だがそれも、いつの間にかなくなっていた。
諦めたのか、飽きたのか、それともそれ以外の理由か。それはわからなかったが、いつの頃からか、八重の口からその名前は出てこなくなっていた。
ただ、その話になると少し寂しそうな表情になる気がして、やはり黒衣はその名前を避けるようになっていた。

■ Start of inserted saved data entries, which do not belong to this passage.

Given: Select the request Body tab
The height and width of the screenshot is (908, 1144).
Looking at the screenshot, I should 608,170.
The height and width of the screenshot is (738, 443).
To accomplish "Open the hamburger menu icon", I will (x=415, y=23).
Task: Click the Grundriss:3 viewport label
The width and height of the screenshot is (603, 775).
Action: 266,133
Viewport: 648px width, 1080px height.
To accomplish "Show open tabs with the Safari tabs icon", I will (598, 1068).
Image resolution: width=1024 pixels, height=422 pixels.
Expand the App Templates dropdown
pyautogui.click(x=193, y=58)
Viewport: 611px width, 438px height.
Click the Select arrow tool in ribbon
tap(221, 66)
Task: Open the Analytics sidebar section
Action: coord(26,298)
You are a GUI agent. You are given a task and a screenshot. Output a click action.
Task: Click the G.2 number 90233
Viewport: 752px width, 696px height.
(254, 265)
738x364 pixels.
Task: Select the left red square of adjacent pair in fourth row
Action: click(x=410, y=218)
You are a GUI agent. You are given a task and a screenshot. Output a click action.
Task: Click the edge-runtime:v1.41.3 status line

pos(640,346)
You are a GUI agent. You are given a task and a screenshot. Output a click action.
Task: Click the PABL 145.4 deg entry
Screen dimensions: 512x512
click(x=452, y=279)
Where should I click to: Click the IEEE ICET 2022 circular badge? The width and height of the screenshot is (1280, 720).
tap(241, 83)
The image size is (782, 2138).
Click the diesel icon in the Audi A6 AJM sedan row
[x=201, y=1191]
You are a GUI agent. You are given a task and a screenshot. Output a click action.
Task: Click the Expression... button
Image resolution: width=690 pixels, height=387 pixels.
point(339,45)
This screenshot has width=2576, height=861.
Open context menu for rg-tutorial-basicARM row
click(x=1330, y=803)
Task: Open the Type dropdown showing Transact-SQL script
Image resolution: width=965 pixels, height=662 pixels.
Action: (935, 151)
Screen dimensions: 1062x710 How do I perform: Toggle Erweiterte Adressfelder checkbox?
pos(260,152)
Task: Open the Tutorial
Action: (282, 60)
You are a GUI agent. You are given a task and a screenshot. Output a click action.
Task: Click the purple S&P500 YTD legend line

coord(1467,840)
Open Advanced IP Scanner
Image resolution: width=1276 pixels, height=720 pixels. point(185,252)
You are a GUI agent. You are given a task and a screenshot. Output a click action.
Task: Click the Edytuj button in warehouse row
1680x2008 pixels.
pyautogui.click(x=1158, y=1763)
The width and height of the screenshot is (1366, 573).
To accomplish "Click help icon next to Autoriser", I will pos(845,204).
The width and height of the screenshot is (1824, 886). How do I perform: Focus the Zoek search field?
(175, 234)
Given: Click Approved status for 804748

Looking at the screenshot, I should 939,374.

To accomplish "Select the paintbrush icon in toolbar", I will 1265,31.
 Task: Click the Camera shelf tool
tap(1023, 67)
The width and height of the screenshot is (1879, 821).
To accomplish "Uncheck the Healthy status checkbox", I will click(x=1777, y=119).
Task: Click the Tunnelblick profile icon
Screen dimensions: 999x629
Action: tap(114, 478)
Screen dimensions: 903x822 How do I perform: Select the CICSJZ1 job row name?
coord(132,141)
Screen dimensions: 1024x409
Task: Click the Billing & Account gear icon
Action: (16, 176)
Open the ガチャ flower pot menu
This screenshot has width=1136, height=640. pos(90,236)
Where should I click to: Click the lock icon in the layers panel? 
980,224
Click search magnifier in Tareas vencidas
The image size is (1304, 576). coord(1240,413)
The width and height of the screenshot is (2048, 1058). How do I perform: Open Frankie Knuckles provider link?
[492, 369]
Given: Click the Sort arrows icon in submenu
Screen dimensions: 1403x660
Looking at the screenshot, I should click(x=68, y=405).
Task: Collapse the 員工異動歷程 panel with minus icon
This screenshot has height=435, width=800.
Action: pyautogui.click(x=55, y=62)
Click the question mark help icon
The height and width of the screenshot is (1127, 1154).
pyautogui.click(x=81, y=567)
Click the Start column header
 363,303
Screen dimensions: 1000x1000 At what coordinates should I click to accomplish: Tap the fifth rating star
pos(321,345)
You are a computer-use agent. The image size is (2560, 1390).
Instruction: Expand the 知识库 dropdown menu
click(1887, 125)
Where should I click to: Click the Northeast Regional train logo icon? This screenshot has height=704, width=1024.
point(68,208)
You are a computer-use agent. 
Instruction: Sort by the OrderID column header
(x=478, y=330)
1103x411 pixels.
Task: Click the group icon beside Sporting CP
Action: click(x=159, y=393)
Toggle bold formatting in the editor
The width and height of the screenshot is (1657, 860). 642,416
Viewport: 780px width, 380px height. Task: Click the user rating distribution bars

だからこそ、そうであるからこそ、黒衣は申し訳なく思う。
そんな風にしてしまった自分を。何もしてやれない自分に。黒衣は憤りすら覚える。
それでも、そう思っていても、結局は何もできない。
変えられは、しないのだから。
…………。
やめよう。
そこまで考えて、黒衣は思考を止める。
いつものように、考えることをやめる。
いくら考えたって何も変わらないし、変えられない。少なくとも、あの子が帰ってくることはない。
だからこそ、黒衣はそこで思考を止め、顔を上げる。
「――っ、よし!」
さっさと片付けを済ませて帰ろう。上手くいけば、部活上がりの八重とも合流できる。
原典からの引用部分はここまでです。